叶晚棠的脉象有古怪,瞧着不像是有孕,更像是中毒,但这只是他的怀疑。

且身为帝后心腹,他清楚帝后是不满意叶晚棠的,甚至怀疑,这毒就是皇后下的。

加之叶晚棠先前偷种痘术,让他不齿,故而他没说实话。

这也算应了一句,失道者寡助。

叶晚棠不知冯星心思,她彻底瘫在地上,“怎么会,我怎么会有孕,不可能的……”

她喃喃难以接受。

皇后呵道,“晚棠,你还有何话可说,孩子的父亲是谁?”

叶晚棠天人交战。

嫁宁王府是不可能了,甚至还要被处罚。

若交代出梁王,她同样落不得好,可让她一人承受,她心慌害怕,也不甘心。

人群后的梁王,惊出一身冷汗。

不能让叶晚棠说出他,他怂了怂鼻子,忽然连打几个喷嚏。

“抱歉,本王落了水,怕是着凉了,冯院首,劳烦你替本王看看,本王若死了,这世间可就要少个风流倜傥人物了。”

他依旧说着没正形的话。

可叶晚棠却听懂了他的意思。

梁王出事,她更无出头之日。

心里有了主意,她嚎啕大哭,“娘娘,是臣女错了,臣女也是怕极了。

自打射姑和武婢离开后,将军府防守不堪一击,一日晚上有贼人入了臣女的帐,臣女也不知他是谁。

臣女上无长辈,身后更无依仗,臣女想过无数次自戕,又怕母亲怪臣女不够坚强,不懂珍惜性命。

其实,那日臣女下水,并非解暑,而是嫌自己脏,想洗干净了自杀的。

可那么巧的,宁王出现了,臣女一时鬼迷心窍,才想依附王爷。

娘娘,臣女不是有意的,臣女只是太想要一个家,太想要依靠了。
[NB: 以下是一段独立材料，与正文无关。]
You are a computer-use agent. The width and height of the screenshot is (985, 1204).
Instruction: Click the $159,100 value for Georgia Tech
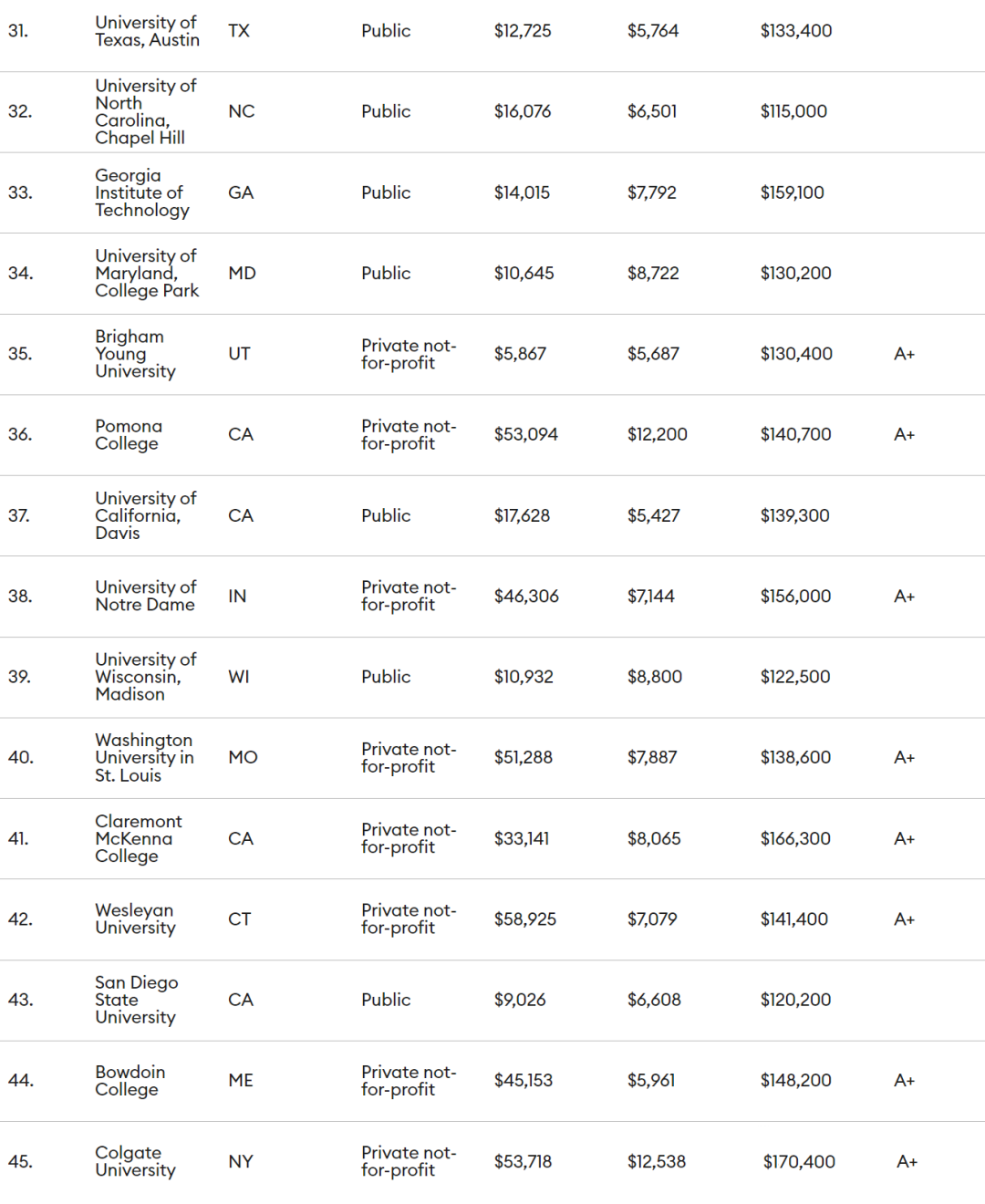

”

“你的意思是,你被人玷污了,你不知对方是谁,就想赖我头上?”

宁王更气了,他觉得叶晚棠这是在鬼扯。

但他没证据。

叶晚棠拼命摇头,“殿下,臣女不是故意的,您看见臣女是事实,臣女错在破败之身,不该再妄想您,臣女错了……”

她将自己摆在被欺凌者的位置上,哭得凄惨无比。

既然世人知晓她清白没了,那被人玷污总比主动与外男有私情好,她会落得这个地步,皆是她母亲为了大渊牺牲,无人护她这个孤女。

世人会同情她的。

为了逼真,她甚至寻死觅活往池子里跳。

皇后眉心隐隐跳着,“贼人闯府一事,本宫会派人去查。

你已非清白之身,隐瞒不报,还骗取皇婚实乃欺君。

晚棠,你母亲于大渊的确有通天之功,但你屡犯大错,再大的功绩也会抵耗殆尽。

本宫最后再饶你一次性命,但你与宁王婚事作罢,在事情查清前,你暂居冷宫不得外出,往后好自为之。”
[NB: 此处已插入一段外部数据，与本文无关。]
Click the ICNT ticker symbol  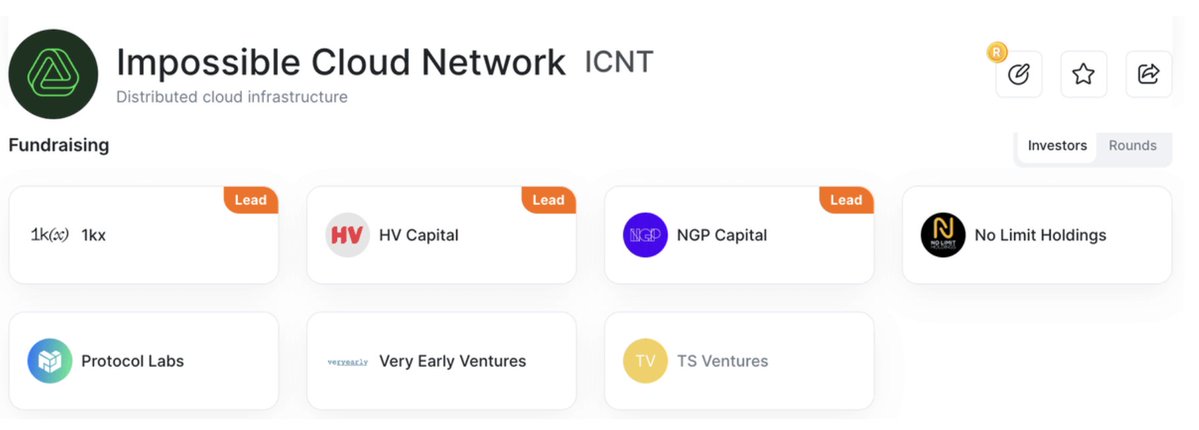pyautogui.click(x=619, y=62)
臣女被关入冷宫,是前所未有的事,但叶晚棠说将军府不安全,皇后这般举动,众人便也觉没什么不妥。

可将军府不安全只是叶晚棠的谎言,她不想进冷宫。

入了冷宫,她就彻底没了自由,甚至会死得悄无声息,她哀嚎求饶。

但皇后一副对她很是失望的样子,摆了摆手。

于是,叶晚棠刚到皇庄,还没住一晚,就被连夜送回京城,打入冷宫。

谢瑾瑶对此毫不知情,她焦急地等待着。

栓子曾救过皇庄的一个管事,她让栓子托管事带信给叶晚棠。

信中隐晦提了叶晚棠身世,叶晚棠看到信,定会来寻她。

只要叶晚棠出现,她就能利用叶晚棠和自己的先知,对付叶桢和谢霆舟。